Overview
Super juice is when you peel your citrus and blend the peels with water, acids, and the juice from the peeled fruit.
It has a number of benefits:
- You get more juice from the same amount of fruit. This is why bartenders invented it--they wanted to reduce waste. You can increase your yield 3 to 8 times, depending on the recipe used.
- It lasts for weeks instead of oxidizing within minutes. The citrus oils in the peel keep it stable in a fridge for up to around 20 days, instead of getting off flavors within half an hour. The convenience of this can't be overstated. You can make drinks at home without remembering to buy fresh fruit, and you can choose not to make drinks without feeling guilty about your fruit going bad. You can make drinks in situations where you can't make a mess juicing. You can batch cocktails with citrus in them, instead of being limited to pre-bottling shelf-stable cocktails like Negronis and Old Fashioneds.
- The flavor and acidity is consistent across drinks. Every lemon and lime is different.
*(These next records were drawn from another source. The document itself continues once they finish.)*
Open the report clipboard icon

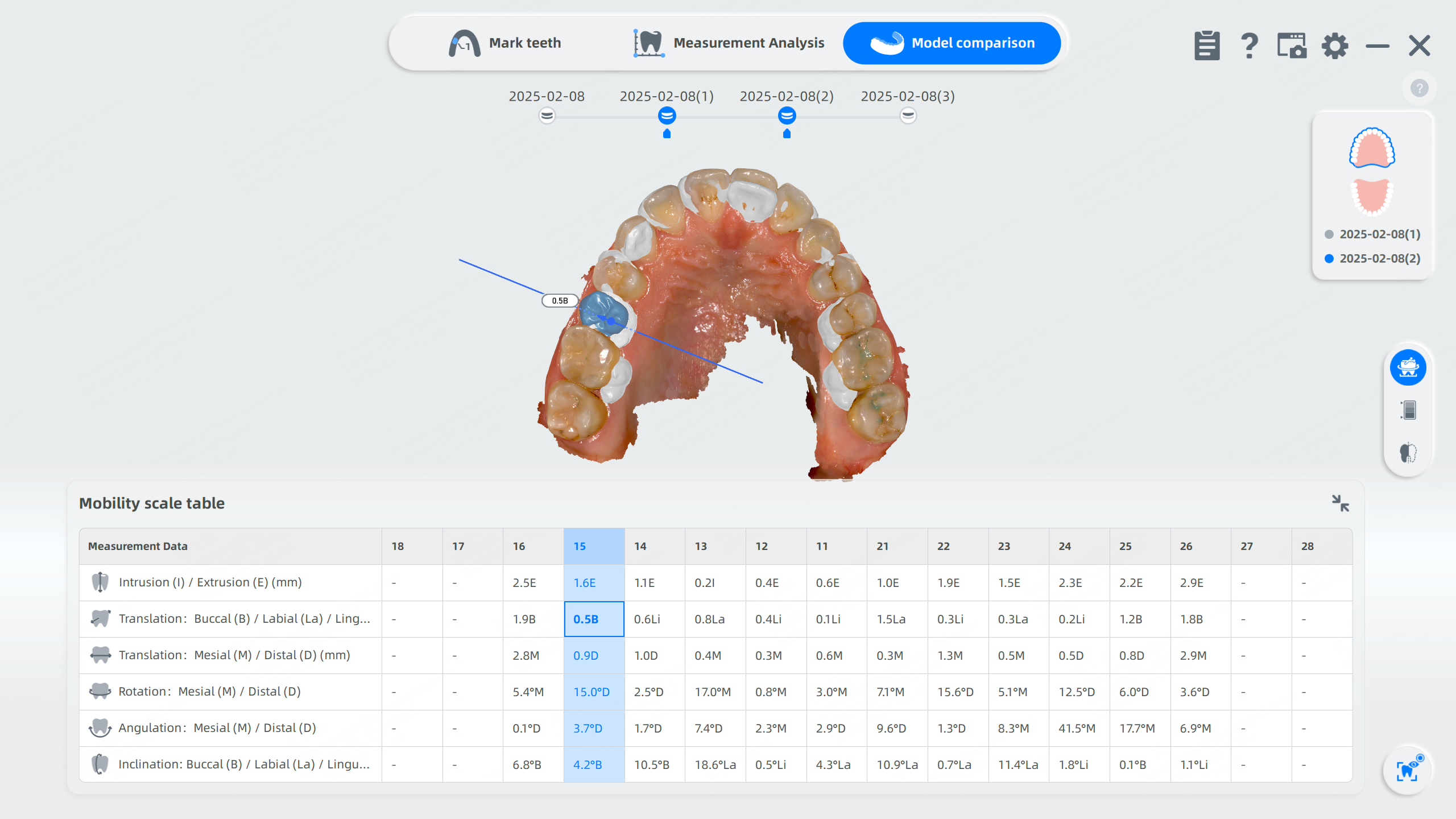pos(1207,46)
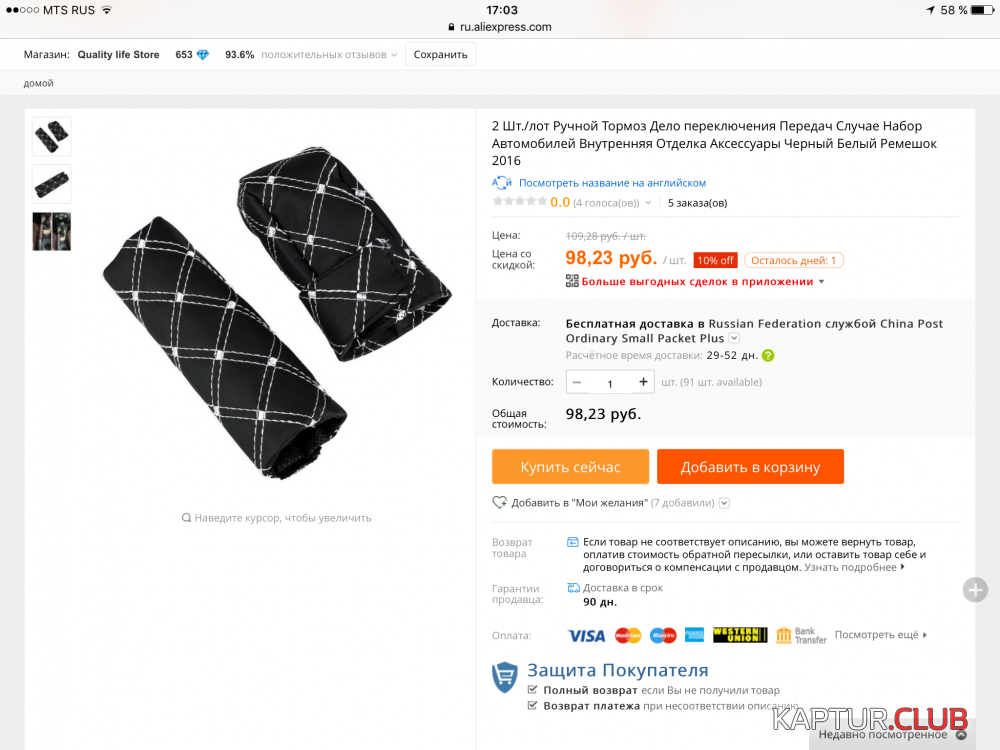Click the Visa payment logo
The height and width of the screenshot is (750, 1000).
[x=586, y=636]
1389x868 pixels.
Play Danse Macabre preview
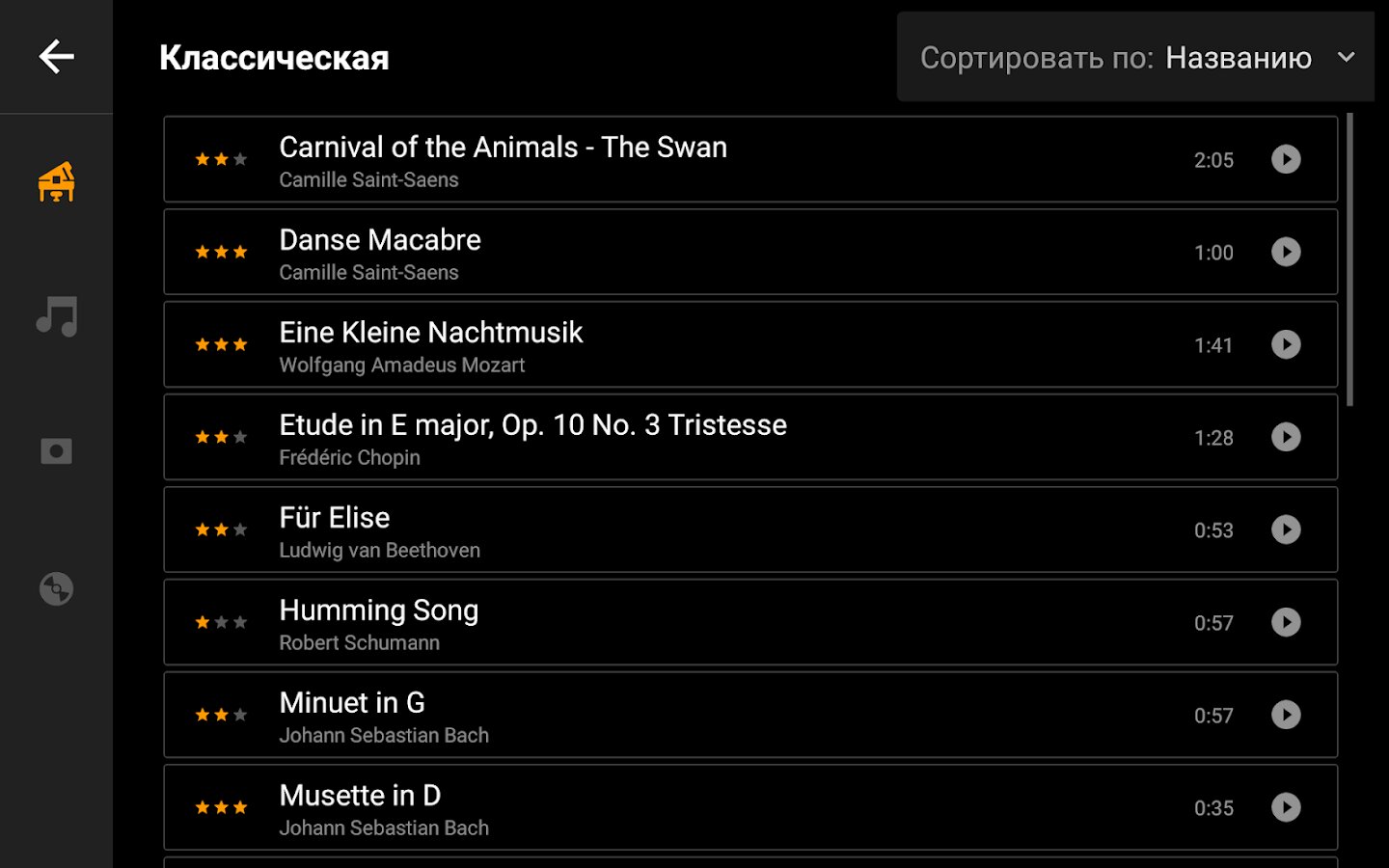click(1286, 252)
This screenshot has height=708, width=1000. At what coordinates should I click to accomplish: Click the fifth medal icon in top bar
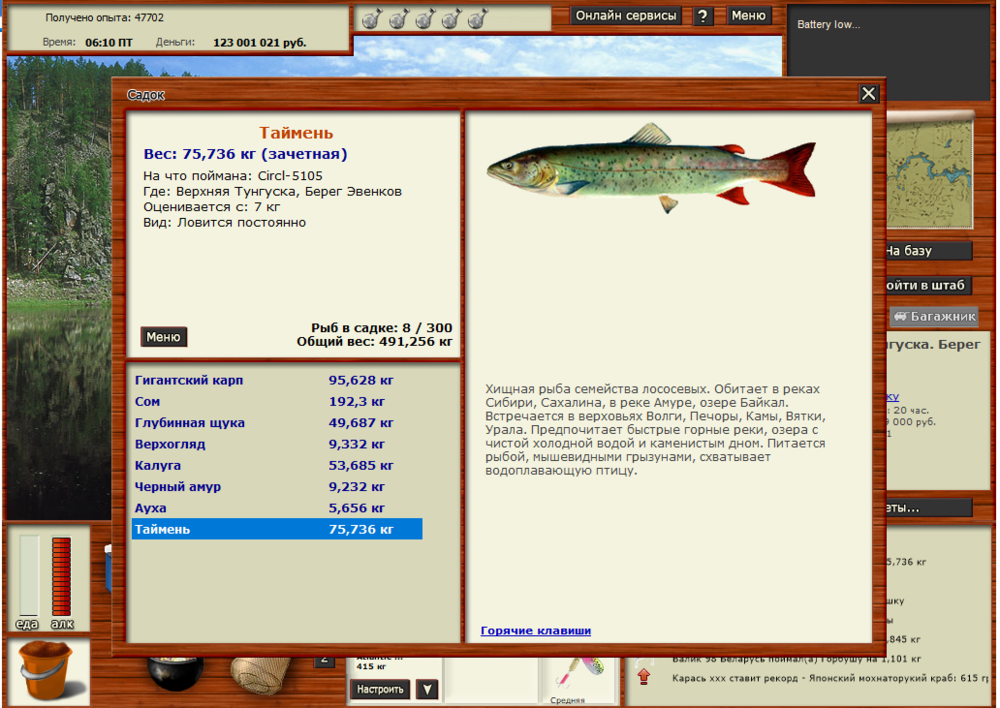point(477,18)
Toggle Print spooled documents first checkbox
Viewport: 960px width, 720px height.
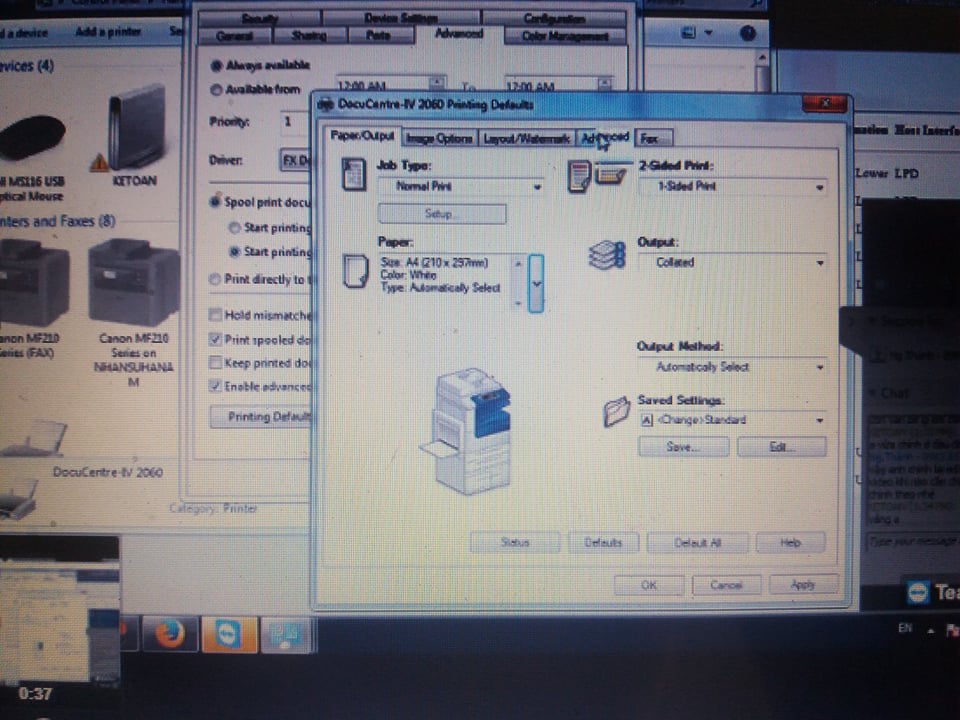click(x=215, y=339)
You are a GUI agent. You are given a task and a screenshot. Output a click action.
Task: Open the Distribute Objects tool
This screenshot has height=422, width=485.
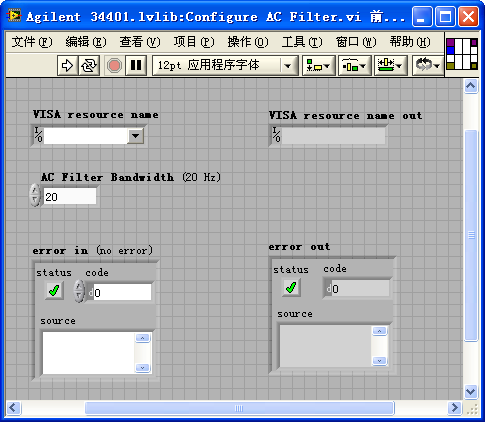click(x=354, y=65)
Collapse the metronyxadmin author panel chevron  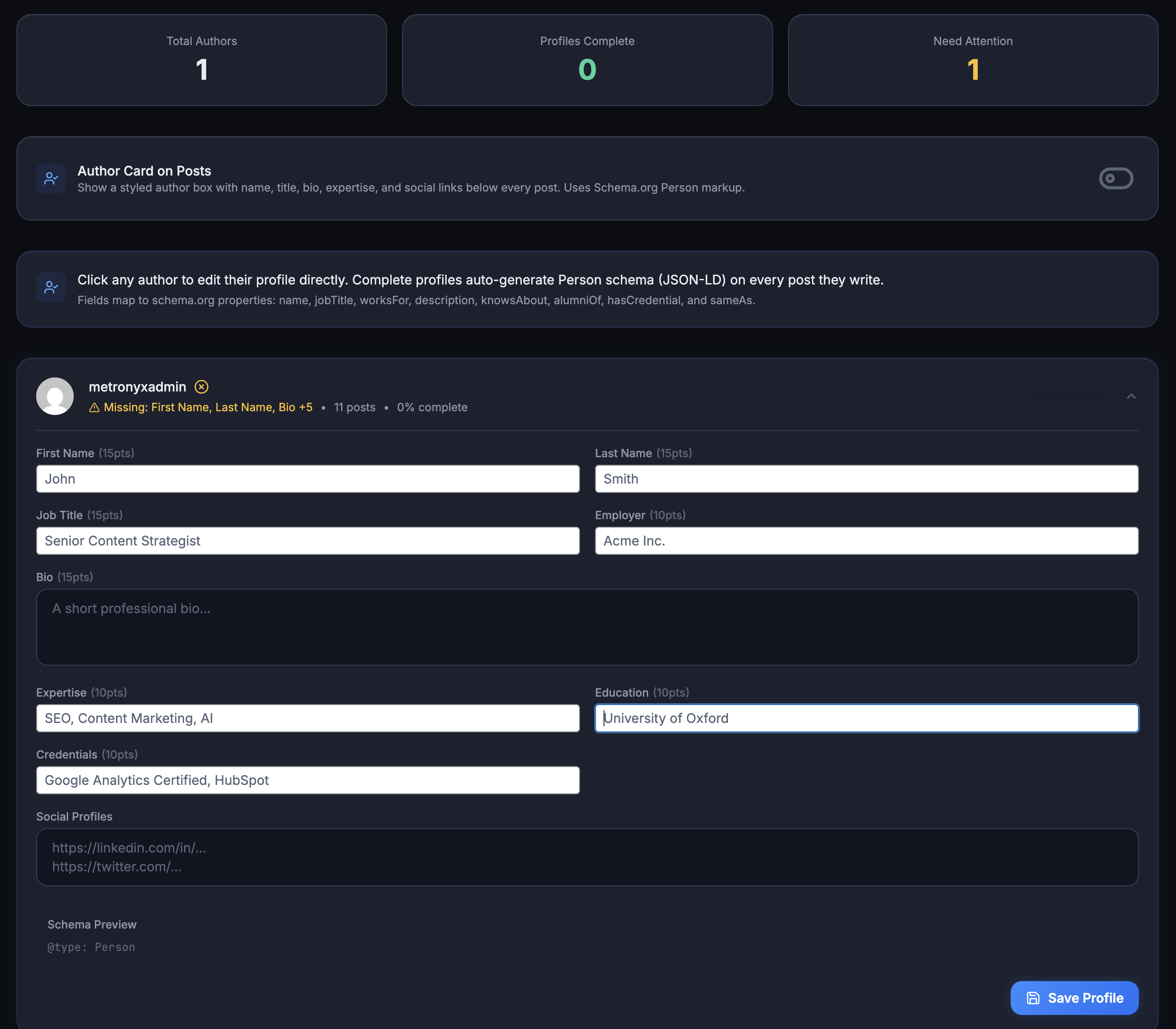(x=1130, y=396)
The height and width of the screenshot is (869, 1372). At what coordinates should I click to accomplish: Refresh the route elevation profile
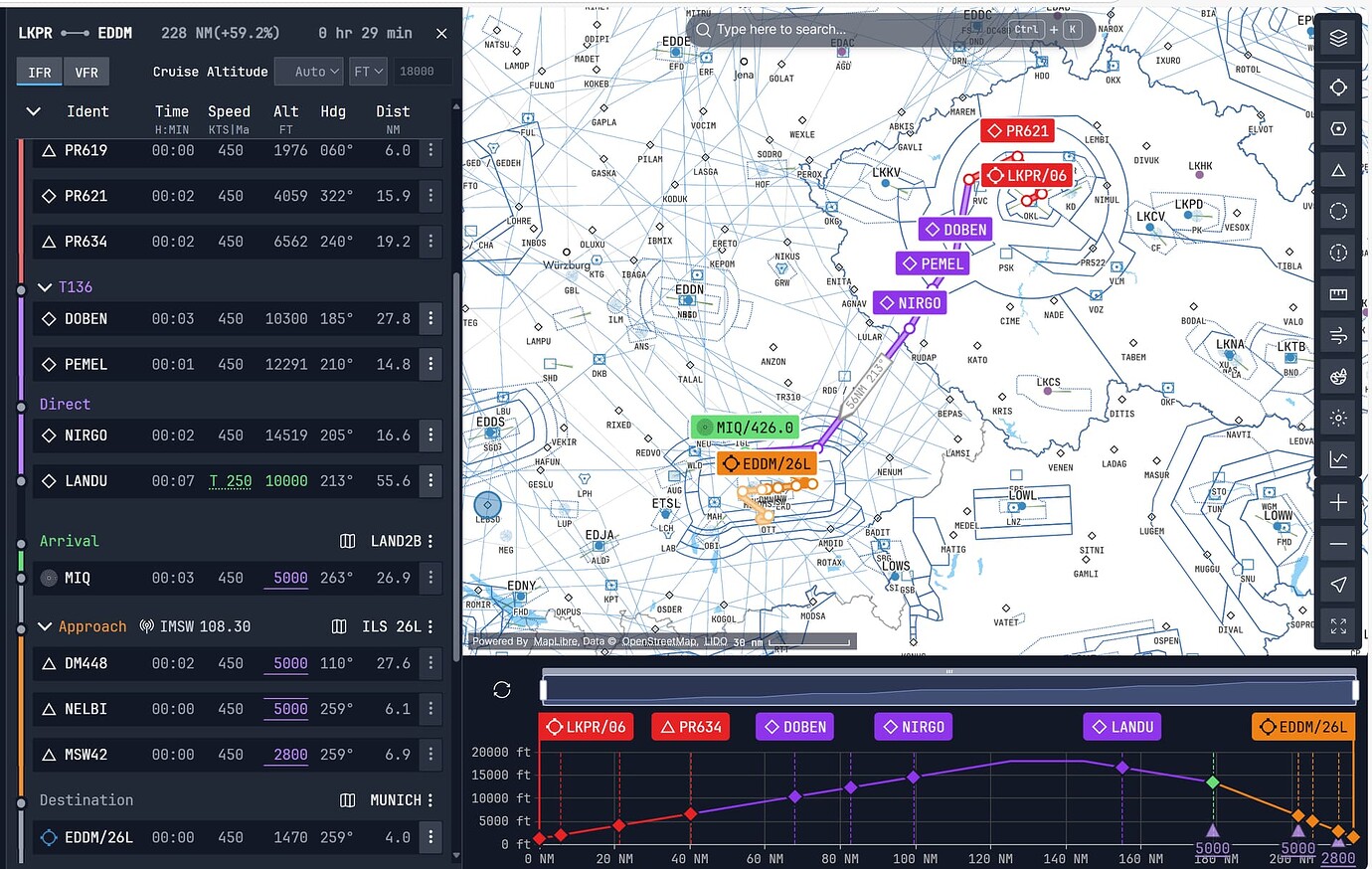(x=502, y=689)
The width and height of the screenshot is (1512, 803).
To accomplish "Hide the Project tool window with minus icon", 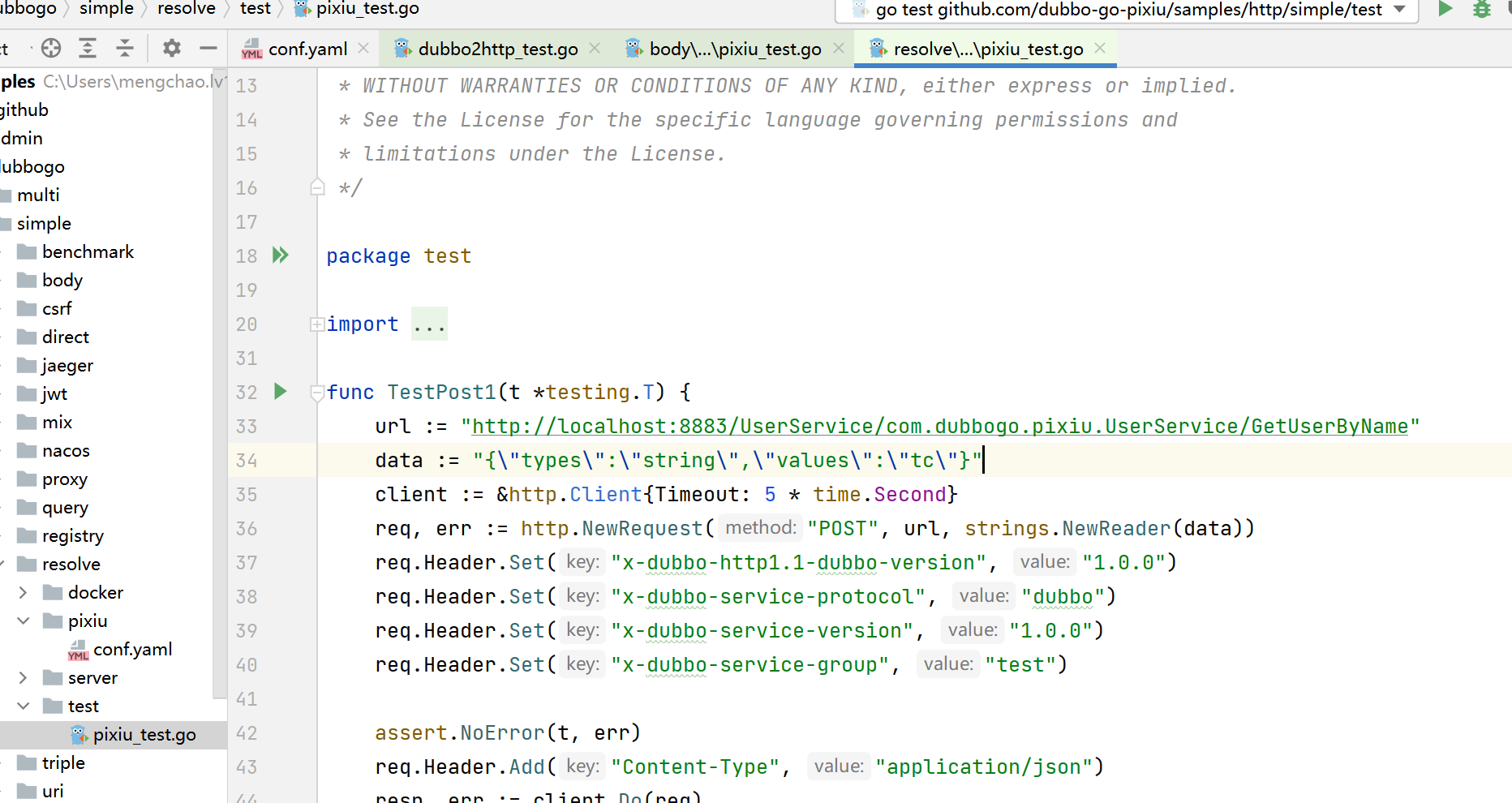I will (x=208, y=48).
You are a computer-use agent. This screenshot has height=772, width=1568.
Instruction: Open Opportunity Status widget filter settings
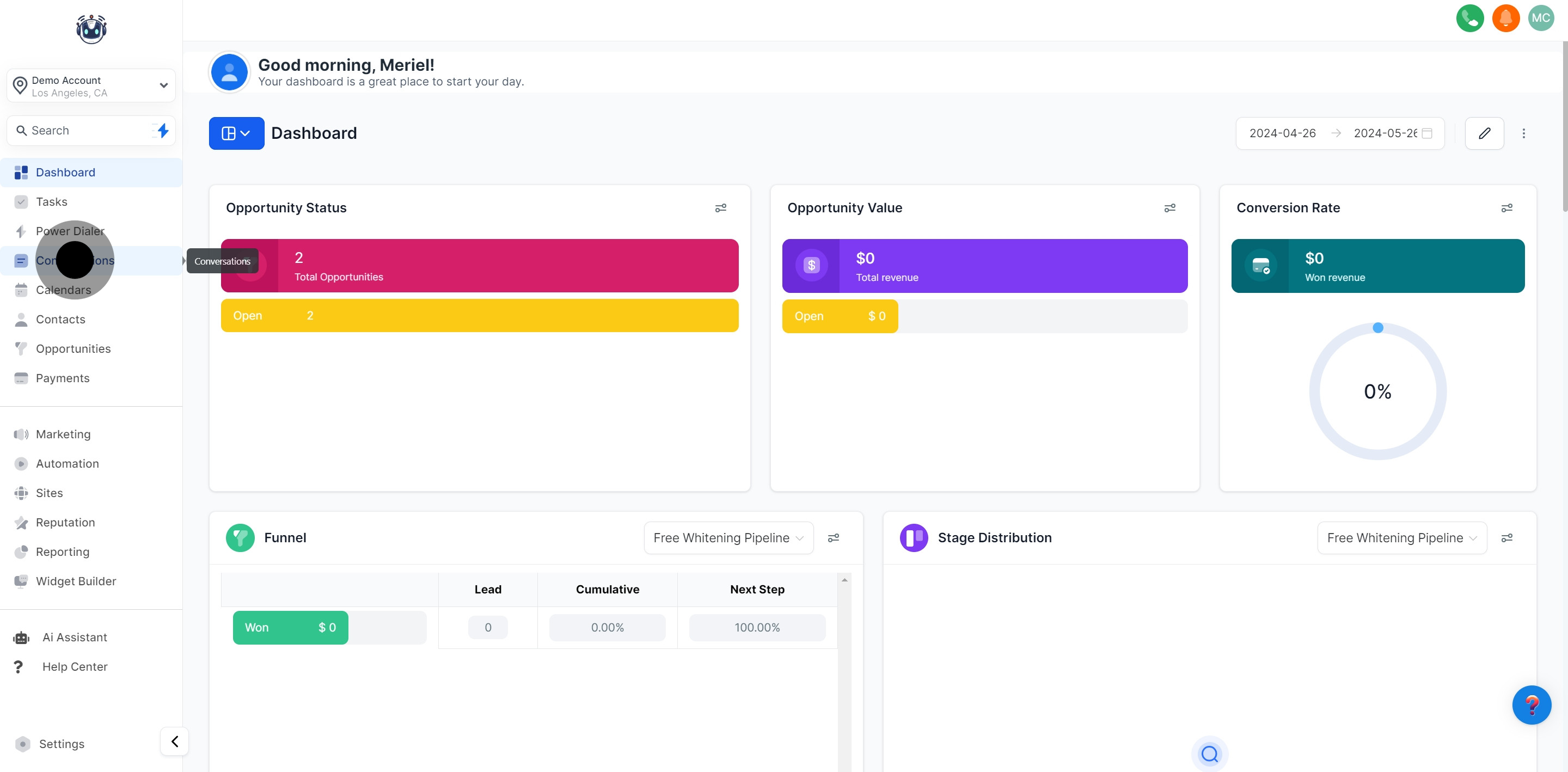pos(720,208)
But when you juice half a dozen of them at once, and supplement with your own acids, you can maintain consistency so every drink tastes the same.
- It can taste better than the real thing? This is subjective and possibly controversial, but when I first heard about super juice I thought of it as a curiosity, and had no interest in making it myself. I happened to try a cocktail at a local gastropub, the The Little Lamb, that featured super juice, and I was blown away. The citrus flavor was stronger and deeper than with fresh fruit, coming through more clearly than the balanced acidity. I ordered my citric and malic acid powders from Amazon that night.
Recipe Variants
Super Juice was originally invented by Nickle Morris. These were his recipes for lemon and lime (he also had orange and grapefruit). The idea is you peel enough lemons or limes to get 100g of peel. Then you mix them with the acids for a couple hours to create an oleo citrate--extracting the oils from the peels. This gets blended with water to create a solution. And that is mixed with the juice from the fruit to create super juice.
Lime
- 100g lime peels
- 44g citric acid
- 7g malic acid
- 1L water
Lemon
- 100g lemon peels
- 47g citric acid
- 9g malic acid
- 1L water
Speeding it up
The Art of Drink YouTube channel, which specializes in beverage chemistry, has convincingly argued that you can skip the step of letting the acids rest with the peels, and just blend it all immediately.
Scaling it
Reddit user elkoubi built a spreadsheet that simplifies the process. If you're not practiced at this, you're not going to know how many limes to peel for 100 grams of peel. What you do instead is get some number of limes, peel them, weigh what you have, and measure the remaining ingredients to match. Then the ratios are, in grams:
Lemon
- Water
- 10x peels
- Citric acid
- 0.047x water
- Malic acid
- 0.009x water
Lime
- Water
- 10x peels
- Citric acid
- 0.044x water
- Malic acid
- 0.007x water
Tips
You want rough-looking citrus. You want to think of Admiral Adama when you peel it.
If you've never peeled citrus before, it is not anywhere near as easy as a potato. You are going to want a new, sharp peeler. And that means you probably should get a cut-resistant glove to wear, so you don't let the red water out.